─── Source data
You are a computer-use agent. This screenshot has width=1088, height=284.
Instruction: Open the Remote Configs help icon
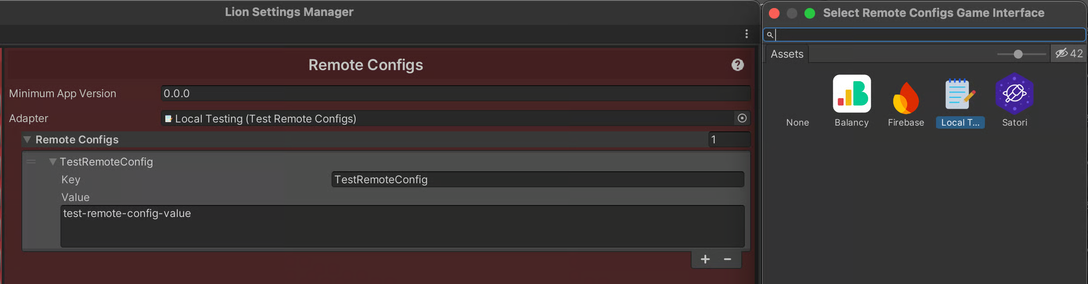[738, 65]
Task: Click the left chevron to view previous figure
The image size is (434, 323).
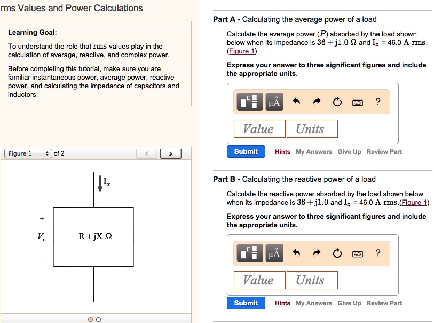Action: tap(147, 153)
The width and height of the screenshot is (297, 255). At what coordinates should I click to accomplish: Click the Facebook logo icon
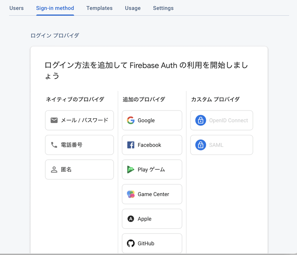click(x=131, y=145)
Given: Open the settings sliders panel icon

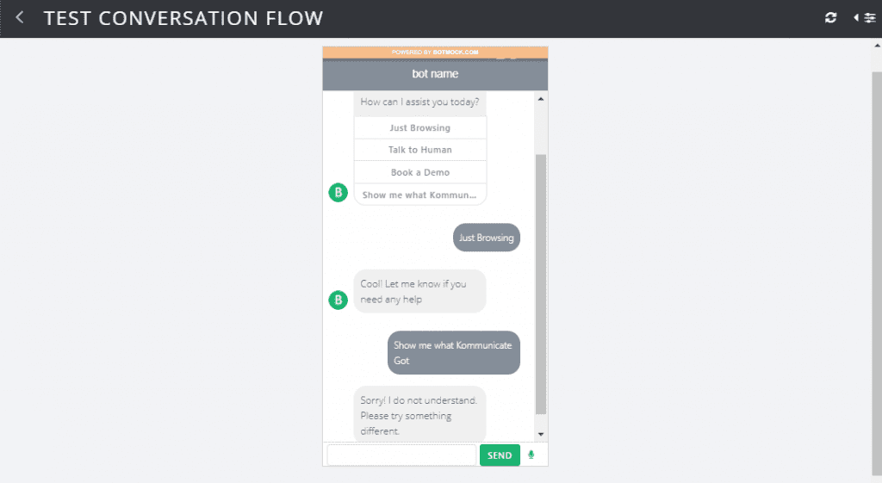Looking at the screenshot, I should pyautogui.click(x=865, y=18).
──────
Work order:
Pictures aside, reproduce every record exactly as it stands.

Answer to the problem:
You are a computer-use agent. This screenshot has width=1088, height=284.
Instruction: Open the Remote Configs help icon
[738, 65]
Task: Click the left chevron to view previous figure
The image size is (434, 323).
Action: tap(147, 153)
The width and height of the screenshot is (297, 255). At what coordinates should I click to accomplish: Click the Facebook logo icon
click(x=131, y=145)
Given: Open the settings sliders panel icon

Looking at the screenshot, I should pyautogui.click(x=865, y=18).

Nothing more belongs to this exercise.